» **Job**:
Could you return the items below verbatim, from the line containing "Expand the Copy Bundle Resources section" through the end of the items, leaving the pictures out?

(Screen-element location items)
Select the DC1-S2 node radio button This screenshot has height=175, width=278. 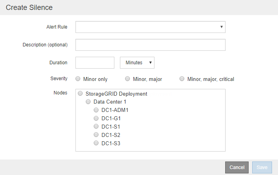coord(96,135)
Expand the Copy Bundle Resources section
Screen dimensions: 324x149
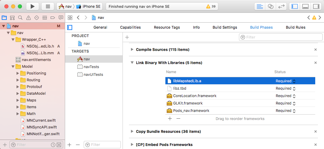tap(132, 131)
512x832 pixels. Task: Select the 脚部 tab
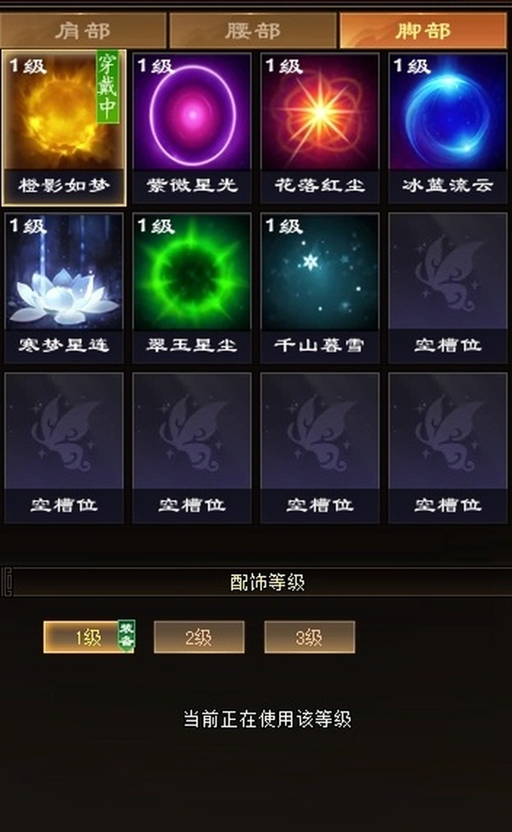(x=423, y=31)
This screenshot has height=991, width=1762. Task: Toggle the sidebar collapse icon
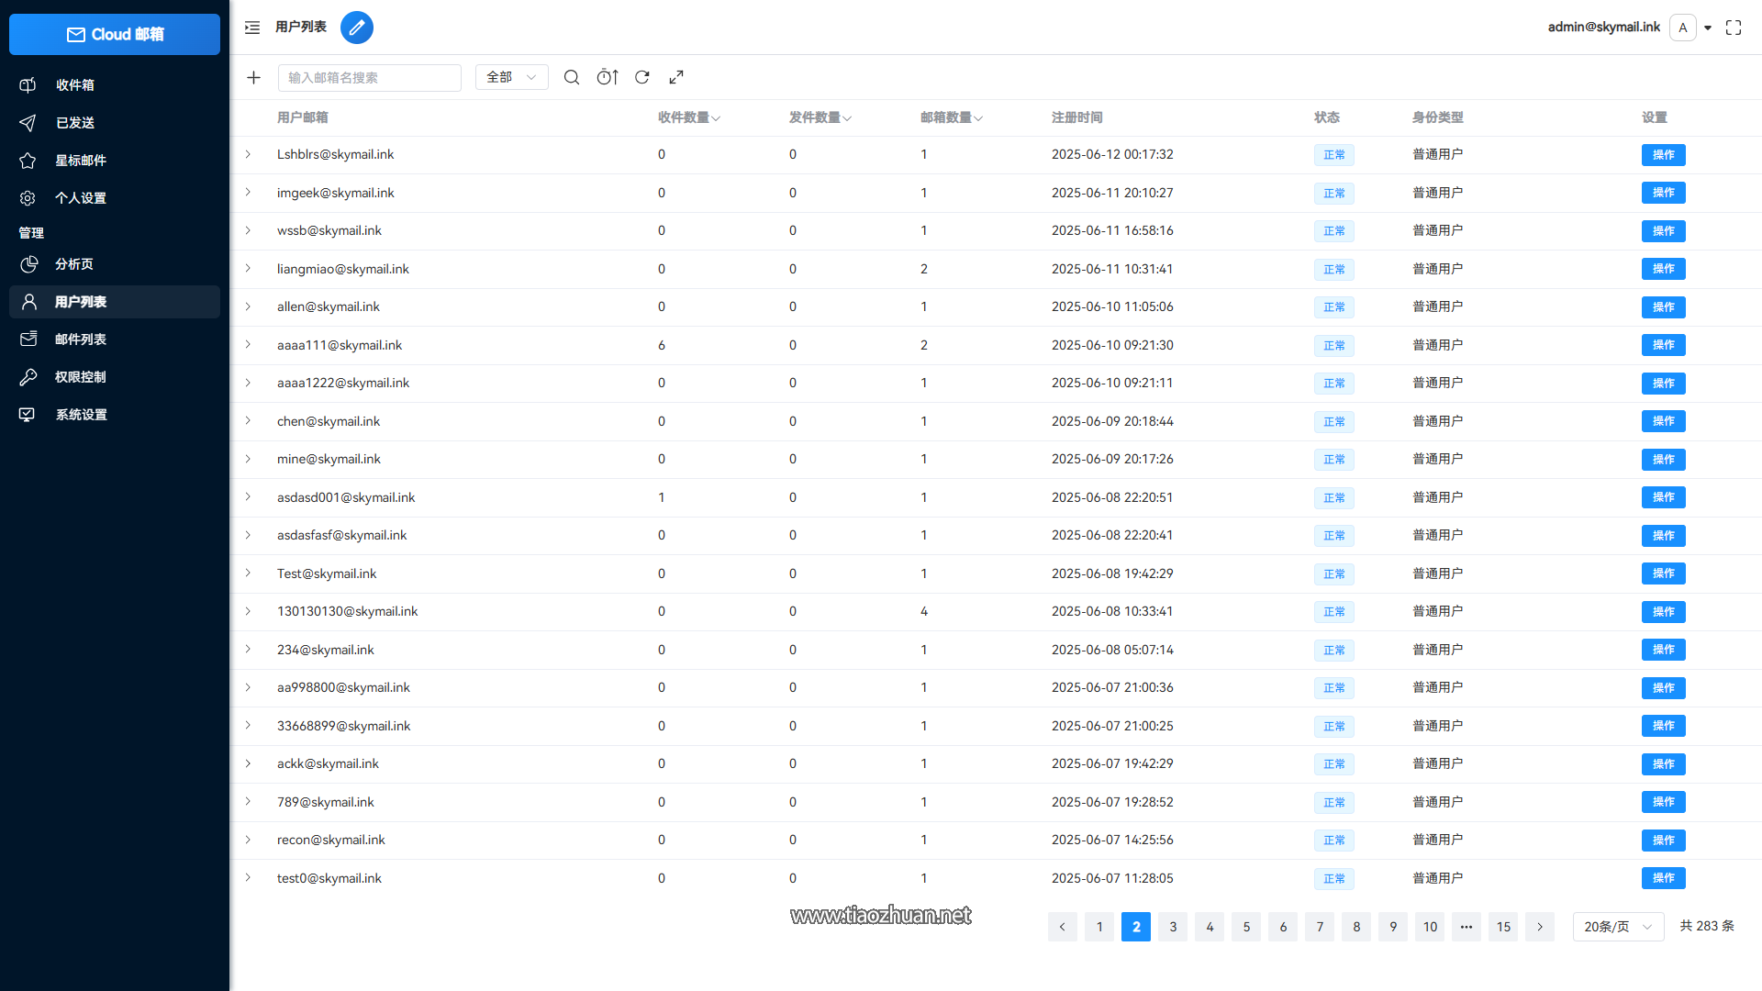[252, 28]
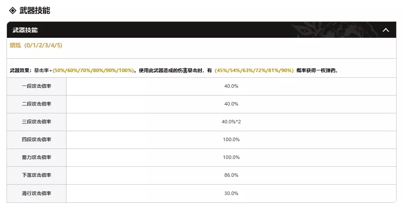Select the 滑行攻击倍率 row label

point(37,193)
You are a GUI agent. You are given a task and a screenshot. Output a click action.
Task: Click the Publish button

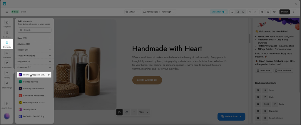pos(285,12)
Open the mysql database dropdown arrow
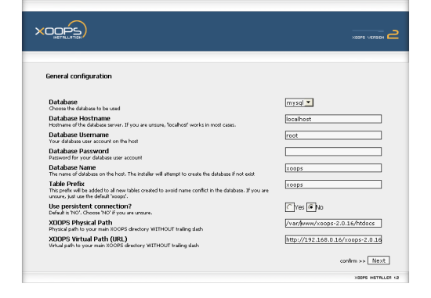The image size is (431, 298). 309,102
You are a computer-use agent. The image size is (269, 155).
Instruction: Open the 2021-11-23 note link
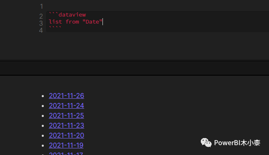[67, 126]
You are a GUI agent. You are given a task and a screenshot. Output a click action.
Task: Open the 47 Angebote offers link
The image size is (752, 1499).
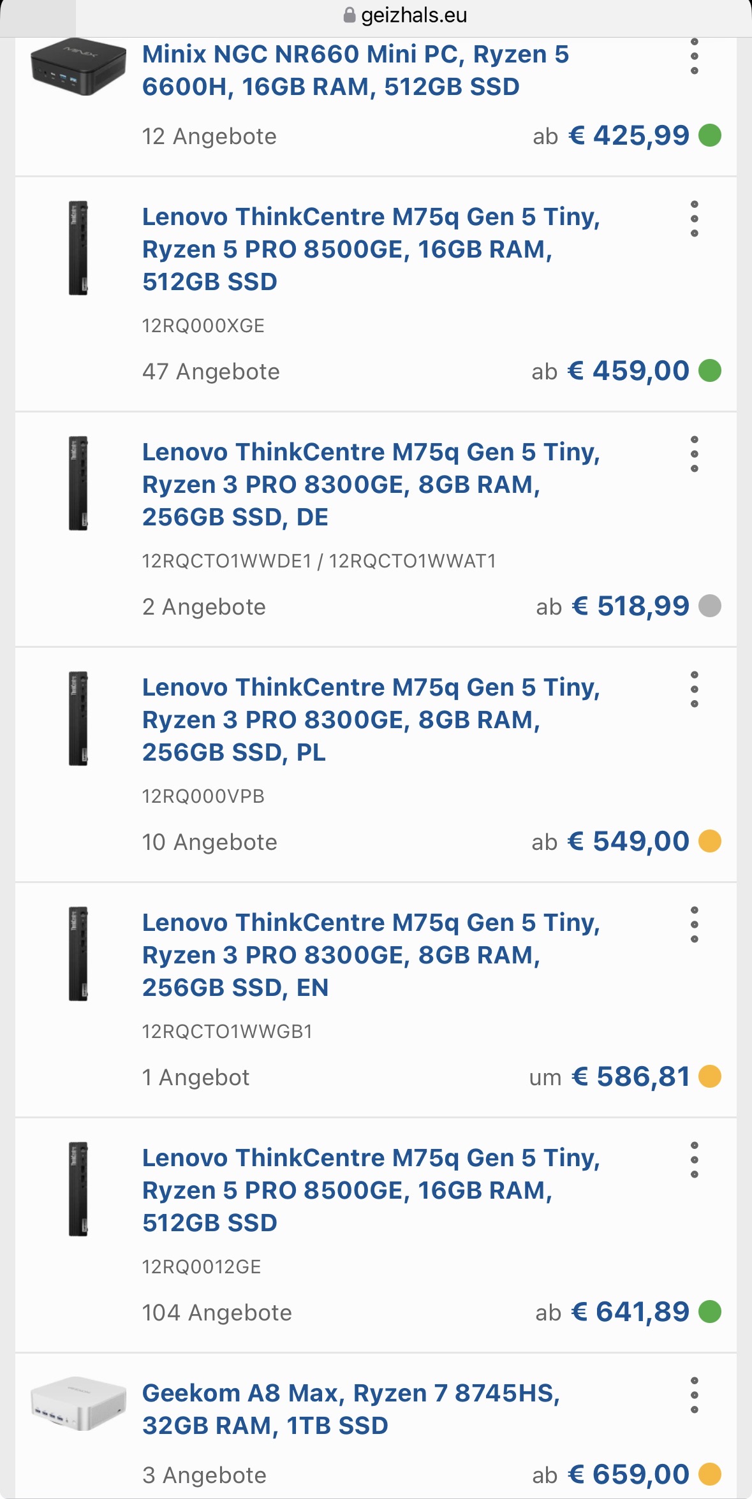click(x=211, y=372)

» **Full solution**:
Expand the Copy Bundle Resources section
Screen dimensions: 324x149
tap(132, 131)
512x832 pixels. Task: Select the 脚部 tab
(x=423, y=31)
This screenshot has height=991, width=1762. Task: Toggle the sidebar collapse icon
[252, 28]
Select the 滑行攻击倍率 row label

point(37,193)
You are a GUI agent. You are given a task and a screenshot. Output a click action.
Task: Click the Publish button

pos(285,12)
Open the mysql database dropdown arrow
The image size is (431, 298). 309,102
You are a computer-use agent. The image size is (269, 155).
Instruction: Open the 2021-11-23 note link
[67, 126]
You are a GUI agent. You are given a task and a screenshot. Output a click action.
Task: Open the 47 Angebote offers link
The image size is (752, 1499).
click(x=211, y=372)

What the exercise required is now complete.